(Records contained in a dataset)
++++++++
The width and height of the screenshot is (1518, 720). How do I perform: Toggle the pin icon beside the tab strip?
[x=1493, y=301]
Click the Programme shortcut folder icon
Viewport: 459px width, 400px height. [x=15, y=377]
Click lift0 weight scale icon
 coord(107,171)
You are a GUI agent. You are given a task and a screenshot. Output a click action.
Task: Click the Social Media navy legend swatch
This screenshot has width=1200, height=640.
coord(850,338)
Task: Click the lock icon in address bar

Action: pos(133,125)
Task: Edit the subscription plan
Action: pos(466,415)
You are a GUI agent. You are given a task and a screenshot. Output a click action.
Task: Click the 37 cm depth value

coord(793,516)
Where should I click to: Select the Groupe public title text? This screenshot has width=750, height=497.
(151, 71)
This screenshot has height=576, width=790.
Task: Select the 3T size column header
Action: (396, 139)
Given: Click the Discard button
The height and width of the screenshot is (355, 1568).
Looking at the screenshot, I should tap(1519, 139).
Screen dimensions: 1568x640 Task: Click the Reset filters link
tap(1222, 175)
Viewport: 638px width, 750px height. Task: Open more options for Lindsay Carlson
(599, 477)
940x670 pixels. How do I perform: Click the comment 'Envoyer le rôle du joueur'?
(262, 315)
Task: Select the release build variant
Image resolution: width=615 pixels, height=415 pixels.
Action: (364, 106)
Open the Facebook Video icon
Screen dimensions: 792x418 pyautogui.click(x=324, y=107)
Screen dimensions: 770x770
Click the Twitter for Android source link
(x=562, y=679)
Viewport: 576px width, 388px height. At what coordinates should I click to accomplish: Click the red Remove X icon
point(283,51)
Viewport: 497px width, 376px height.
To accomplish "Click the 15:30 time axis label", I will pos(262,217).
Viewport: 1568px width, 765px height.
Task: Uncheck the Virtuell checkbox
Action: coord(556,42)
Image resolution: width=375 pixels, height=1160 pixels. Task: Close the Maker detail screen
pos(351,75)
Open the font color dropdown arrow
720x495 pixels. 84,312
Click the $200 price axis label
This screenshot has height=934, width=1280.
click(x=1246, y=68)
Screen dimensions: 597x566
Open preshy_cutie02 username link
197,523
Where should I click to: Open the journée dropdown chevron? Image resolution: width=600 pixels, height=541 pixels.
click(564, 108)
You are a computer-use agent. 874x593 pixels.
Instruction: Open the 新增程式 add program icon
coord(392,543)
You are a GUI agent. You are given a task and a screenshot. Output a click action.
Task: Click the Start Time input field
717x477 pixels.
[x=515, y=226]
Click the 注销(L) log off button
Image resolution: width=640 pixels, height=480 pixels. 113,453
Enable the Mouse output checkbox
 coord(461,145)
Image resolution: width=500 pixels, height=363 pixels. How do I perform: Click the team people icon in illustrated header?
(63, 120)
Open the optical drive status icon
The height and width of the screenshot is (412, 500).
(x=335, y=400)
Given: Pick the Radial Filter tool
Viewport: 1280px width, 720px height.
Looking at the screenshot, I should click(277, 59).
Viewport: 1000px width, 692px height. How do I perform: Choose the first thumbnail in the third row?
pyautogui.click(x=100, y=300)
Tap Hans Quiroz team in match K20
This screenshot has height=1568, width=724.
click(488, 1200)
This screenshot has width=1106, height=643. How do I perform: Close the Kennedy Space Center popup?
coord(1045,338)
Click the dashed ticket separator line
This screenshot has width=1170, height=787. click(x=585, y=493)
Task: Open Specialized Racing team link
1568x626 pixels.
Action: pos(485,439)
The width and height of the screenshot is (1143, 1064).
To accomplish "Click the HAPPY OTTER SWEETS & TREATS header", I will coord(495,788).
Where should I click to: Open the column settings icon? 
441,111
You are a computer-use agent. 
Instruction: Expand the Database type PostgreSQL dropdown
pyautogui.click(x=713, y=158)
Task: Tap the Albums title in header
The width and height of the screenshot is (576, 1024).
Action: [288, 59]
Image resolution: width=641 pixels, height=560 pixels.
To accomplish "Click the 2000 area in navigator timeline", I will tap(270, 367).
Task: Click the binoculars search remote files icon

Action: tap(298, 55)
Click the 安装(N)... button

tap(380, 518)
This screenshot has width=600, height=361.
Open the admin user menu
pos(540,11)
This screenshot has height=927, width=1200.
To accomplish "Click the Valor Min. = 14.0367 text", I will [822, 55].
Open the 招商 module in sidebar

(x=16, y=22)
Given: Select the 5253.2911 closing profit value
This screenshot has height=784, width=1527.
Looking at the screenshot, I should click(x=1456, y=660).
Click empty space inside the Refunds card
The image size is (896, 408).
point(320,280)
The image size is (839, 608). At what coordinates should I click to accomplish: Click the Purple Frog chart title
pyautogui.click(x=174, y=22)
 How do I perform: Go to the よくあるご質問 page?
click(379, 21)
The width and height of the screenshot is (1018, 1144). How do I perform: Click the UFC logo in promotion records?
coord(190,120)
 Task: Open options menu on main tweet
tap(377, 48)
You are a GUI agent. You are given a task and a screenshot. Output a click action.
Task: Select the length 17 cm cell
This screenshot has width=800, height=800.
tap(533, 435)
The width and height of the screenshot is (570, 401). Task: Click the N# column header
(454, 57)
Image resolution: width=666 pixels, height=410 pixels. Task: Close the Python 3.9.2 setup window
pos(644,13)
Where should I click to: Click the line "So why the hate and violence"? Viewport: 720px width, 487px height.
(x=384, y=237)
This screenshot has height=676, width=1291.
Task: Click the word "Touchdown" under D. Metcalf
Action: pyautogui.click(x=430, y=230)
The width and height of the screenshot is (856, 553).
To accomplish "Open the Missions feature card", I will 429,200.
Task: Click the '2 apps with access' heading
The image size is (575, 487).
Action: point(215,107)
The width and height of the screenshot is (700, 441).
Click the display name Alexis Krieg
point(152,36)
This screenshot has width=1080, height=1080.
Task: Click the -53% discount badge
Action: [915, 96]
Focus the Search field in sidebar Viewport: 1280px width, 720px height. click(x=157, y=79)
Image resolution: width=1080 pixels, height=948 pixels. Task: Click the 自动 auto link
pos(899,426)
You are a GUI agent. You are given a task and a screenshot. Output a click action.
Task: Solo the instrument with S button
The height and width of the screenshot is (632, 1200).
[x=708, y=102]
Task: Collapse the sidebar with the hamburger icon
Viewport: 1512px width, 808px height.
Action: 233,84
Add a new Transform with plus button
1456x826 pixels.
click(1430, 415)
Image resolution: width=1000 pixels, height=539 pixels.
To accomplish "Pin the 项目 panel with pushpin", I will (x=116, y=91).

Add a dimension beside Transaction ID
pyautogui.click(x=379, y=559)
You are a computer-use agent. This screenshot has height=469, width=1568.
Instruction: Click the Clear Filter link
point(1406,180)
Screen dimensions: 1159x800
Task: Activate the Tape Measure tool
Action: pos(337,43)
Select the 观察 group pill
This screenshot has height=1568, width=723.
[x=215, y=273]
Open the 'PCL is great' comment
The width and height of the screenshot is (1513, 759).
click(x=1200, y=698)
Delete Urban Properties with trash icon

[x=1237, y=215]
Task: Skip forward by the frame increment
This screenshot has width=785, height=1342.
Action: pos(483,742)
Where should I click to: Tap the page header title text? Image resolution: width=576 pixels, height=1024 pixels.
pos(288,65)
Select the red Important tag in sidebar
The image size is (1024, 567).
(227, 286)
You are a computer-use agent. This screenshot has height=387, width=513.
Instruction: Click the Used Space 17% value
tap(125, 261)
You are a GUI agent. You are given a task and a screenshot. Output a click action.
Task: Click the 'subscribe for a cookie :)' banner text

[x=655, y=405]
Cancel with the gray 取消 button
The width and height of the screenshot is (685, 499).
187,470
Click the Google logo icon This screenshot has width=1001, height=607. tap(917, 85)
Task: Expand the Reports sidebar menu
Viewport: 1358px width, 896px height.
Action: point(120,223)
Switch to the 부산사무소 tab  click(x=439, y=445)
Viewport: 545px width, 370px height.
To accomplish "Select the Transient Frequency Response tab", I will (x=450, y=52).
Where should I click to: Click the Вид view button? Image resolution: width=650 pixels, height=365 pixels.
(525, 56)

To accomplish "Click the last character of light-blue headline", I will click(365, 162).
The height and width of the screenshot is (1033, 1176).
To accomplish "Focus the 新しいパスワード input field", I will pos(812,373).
++++++++
Exercise instructions.
Of the entries above, repeat exactly the lines between the line with "Add a dimension beside Transaction ID" and the line with "Task: Skip forward by the frame increment", inclusive, and no others.

Reply to the exercise.
Add a dimension beside Transaction ID
pyautogui.click(x=379, y=559)
You are a computer-use agent. This screenshot has height=469, width=1568.
Instruction: Click the Clear Filter link
point(1406,180)
Screen dimensions: 1159x800
Task: Activate the Tape Measure tool
Action: pos(337,43)
Select the 观察 group pill
This screenshot has height=1568, width=723.
[x=215, y=273]
Open the 'PCL is great' comment
The width and height of the screenshot is (1513, 759).
click(x=1200, y=698)
Delete Urban Properties with trash icon

[x=1237, y=215]
Task: Skip forward by the frame increment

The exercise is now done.